__Work to complete__:
Your copy starts at the line containing "Where should I" and ends at the last line below. Copy exactly, without pictures.

__Supplied data__:
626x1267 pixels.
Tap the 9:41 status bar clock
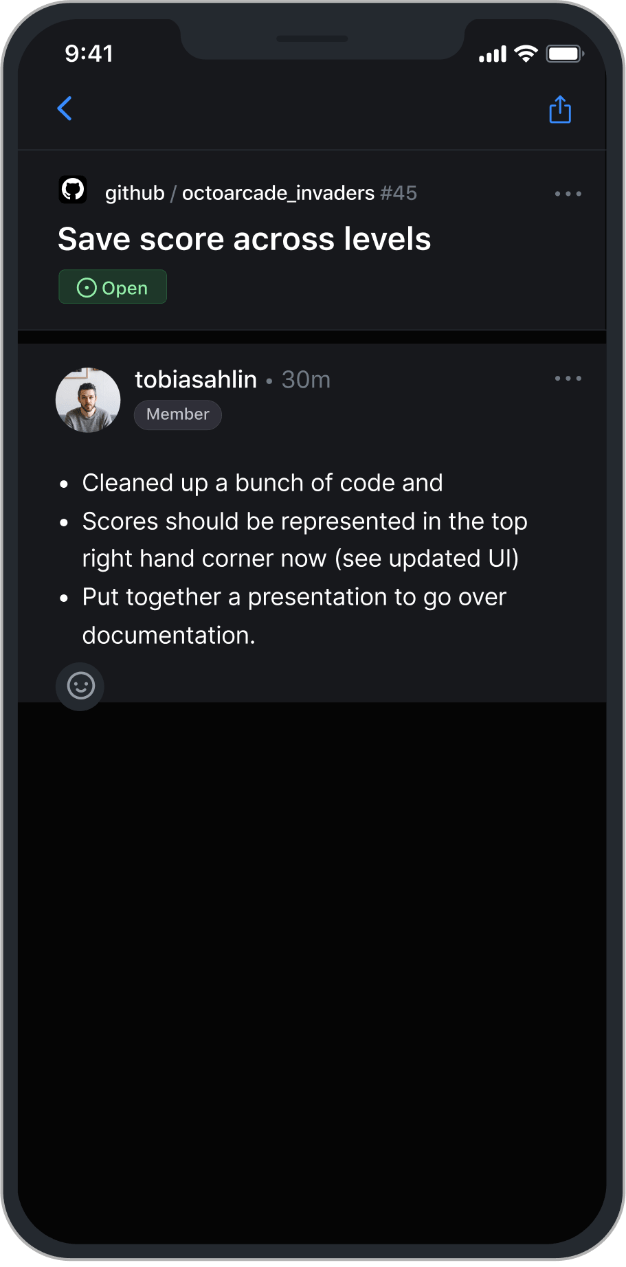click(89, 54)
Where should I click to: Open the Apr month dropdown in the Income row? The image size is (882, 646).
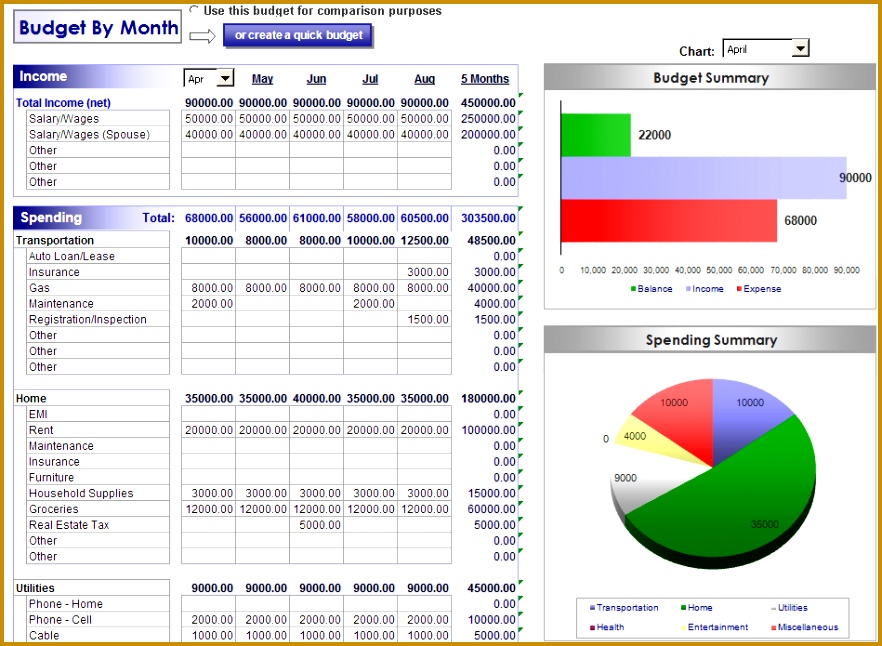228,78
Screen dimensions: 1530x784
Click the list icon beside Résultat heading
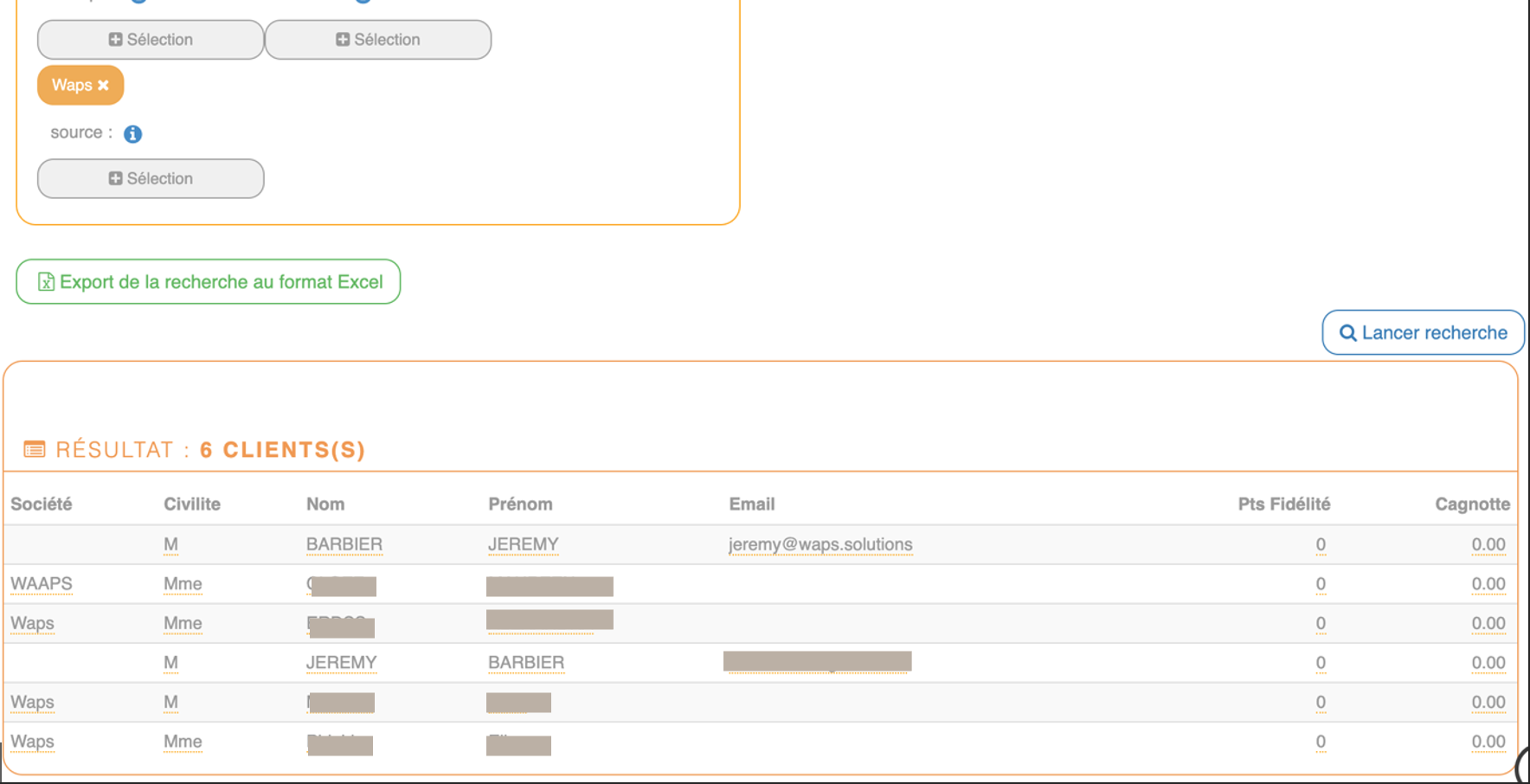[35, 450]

__Problem solution__:
Where should I click to: Open the Apr month dropdown in the Income row? The image size is (882, 646).
228,78
Screen dimensions: 1530x784
Click the list icon beside Résultat heading
[35, 450]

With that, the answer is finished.